Show Report: MAN S/S 18

by Lou Stoppard on 12 June 2017

Lou Stoppard reports on the MAN S/S 18 show.

Lou Stoppard reports on the MAN S/S 18 show.

Today’s MAN show was less of a fashion show than a performance piece cementing London’s old school reputation as the city of madcap ideas and bizarre high jinks. Over the last few years reporters and commentators have praised London Fashion Week’s development from being an ideas factory to the home of a set of brilliant viable businesses. Designers like Craig Green and J.W. Anderson (who this season is skipping London for Pitti in Florence), both graduates of Fashion East’s MAN program that showcases the work of three new up-comers each season, have shown the potential for our capital’s menswear graduates to grow emerging brands and find committed consumers. One wonders what this set of MAN designers are aiming for? Shoppers, it’s certainly not. They seem more interested in politicking and posturing than building brands. That’s not a direct criticism - today’s show was a riot - more a questioning of why they chose fashion as their media, not costume, or theatre, or fine art. London has a problem with bright young minds making a splash for a few seasons then dropping off the schedule after being unable to earn a living from their wares - Louise Grey, Meadham Kirchhoff, the late great Richard Nicoll. It’s a crying shame when it happens. So one watched today’s MAN show with a mix of enjoyment and trepidation. Are we wrong to build up their press profiles when they may never have the sales or support to match?

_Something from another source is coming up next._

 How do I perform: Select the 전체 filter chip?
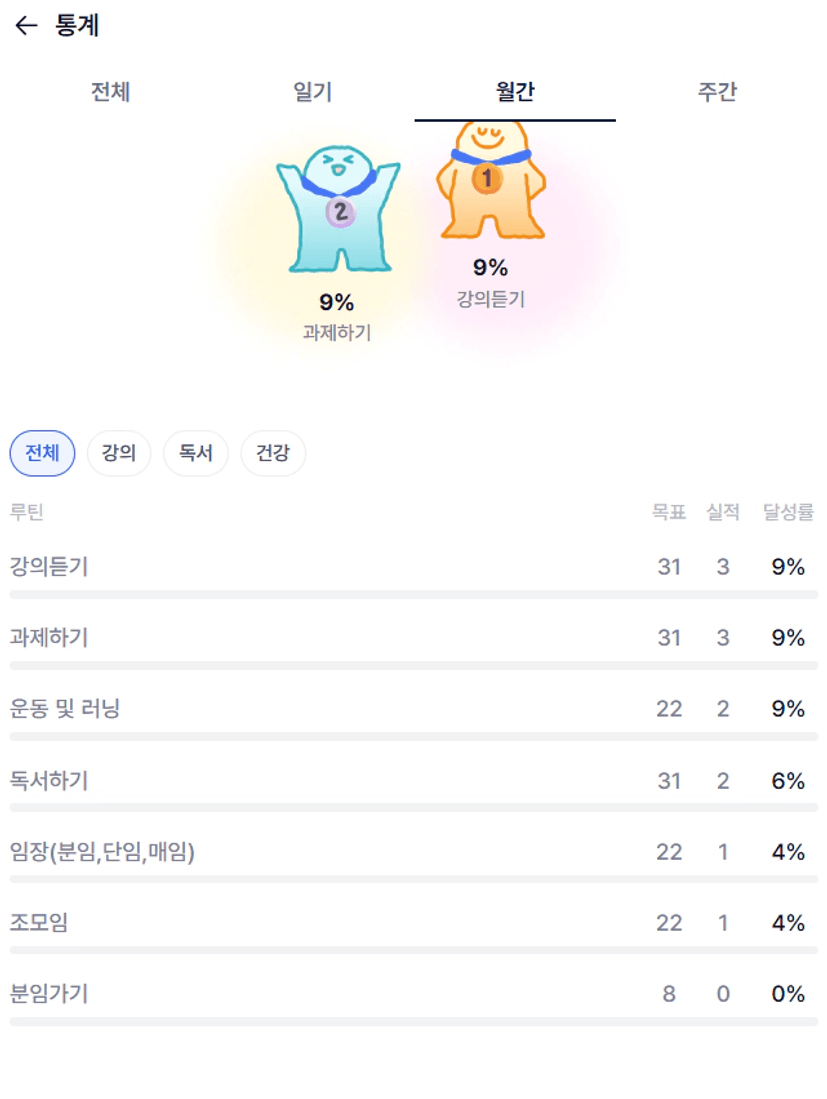(x=42, y=453)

The least conceptual and, for want of a better word, crazy was the first designer to show. Swedish-born Per Götesson, now on his third season with MAN, continued his exploration of baggy denim and unconstructed, oversized menswear. As with past seasons, his most convincing proposition was the quiet sensuality his promotes - the deep neck collars, the mesh vests, the way the baggy fabric on occasion clings to the body. 

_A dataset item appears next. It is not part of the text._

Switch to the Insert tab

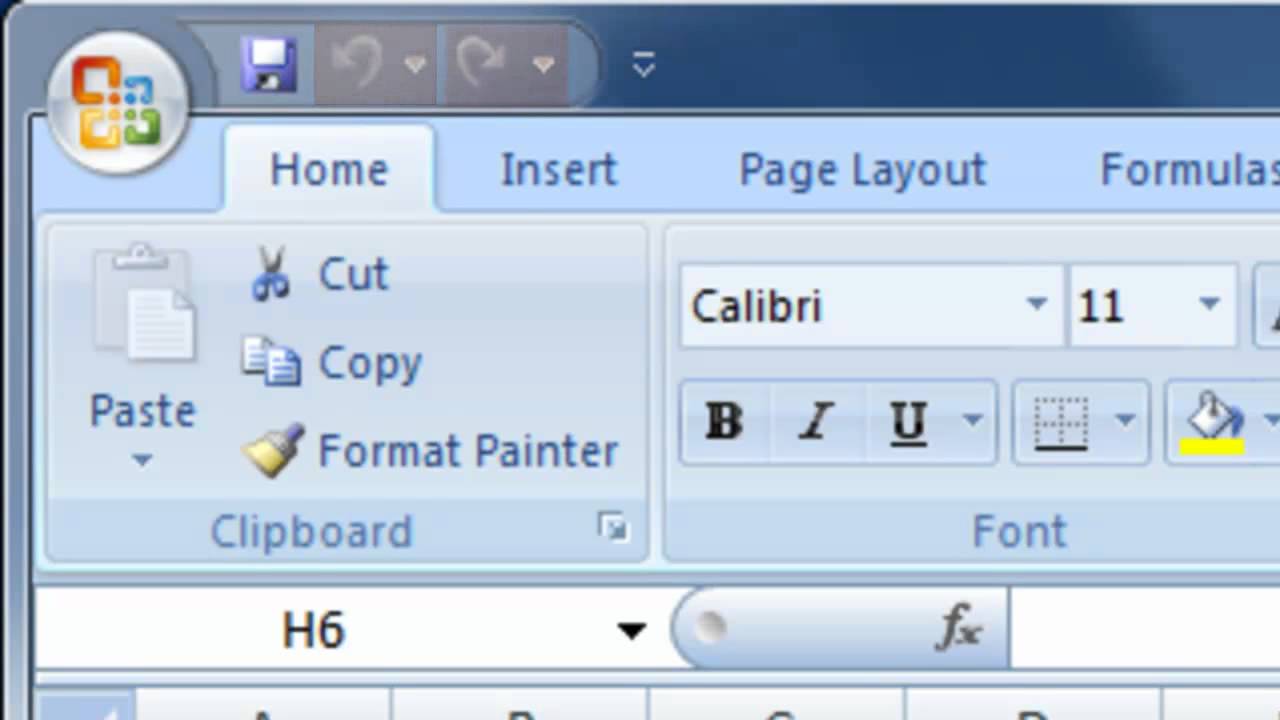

Up next was Art School, the brain child of Eden Loweth and Tom Barratt, who have a less quiet take on sexuality. Their shtick is trans culture, and they used their runway as a ‘safe space’ for characters who are symbolic amongst the creative students and queer clubbers of London for their roles in promoting trans defiance. You can’t move for guys in gowns on the menswear runways this season. It makes for an amusing contrast to the endless suiting brands who still use the London menswear shows as a way of hooking in press. Art School will need to work hard to stand out amongst the many other voices promoting revelry and unity. The clothes were costume, not fashion. But it was a riotous, uplifting presentation - undoubtedly the funnest thing to watch so far. One wanted to love, applaud and whoop all the characters. Now one just needs to covet the clothes. 

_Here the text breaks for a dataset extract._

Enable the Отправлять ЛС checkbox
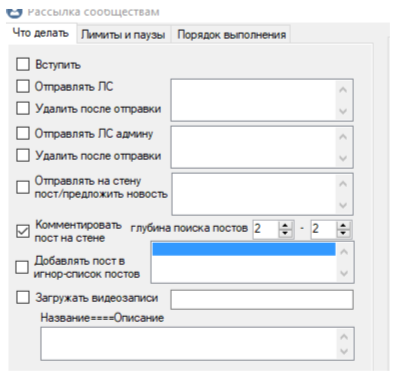395x383 pixels. point(23,86)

Last up were Rottingdean Bazaar, whose dry wit and quiet, vaguely solemn commitment to the ordinary provided an intriguing to the shoutiness of Art School. Both labels, however, have a commitment to ugliness. The ugly is in fashion right now - see Demna Gvasalia’s whole agenda. The ugly and awkward looks modern, apparently. But what makes Rottingdean Bazaar, the work of James Theseus Buck and Luke Brooks, interesting isn’t the aesthetic itself but the material prowess - the skill for playing with scale, size and forms. They’d made moulds of a series of seemingly random objects and cast them in lightweight polyurethane foam. These were attached directly onto cotton jersey tracksuits. They wobbled and wiggled as models strode down the runway. One thought of the conveyor belt of bits-and-bobs in British TV classic The Generation Game - they preempted that by playing an audio tribute as their closing soundtrack. In the past they’ve sealed objects such as tights and pants onto garments, so today’s show felt like some strange kind of progression. The runway is just one avenue for this clever pair. They purposefully define themselves as multi disciplinary artists, and have simply chosen the fashion scene as a way of making a name for themselves, something Brooks has been doing since he raised smiles with his Olympic ring headdress over five years ago at his Central Saint Martins degree show. They are the most enlivening to watch - largely because they're using fashion, rather than letting it use them.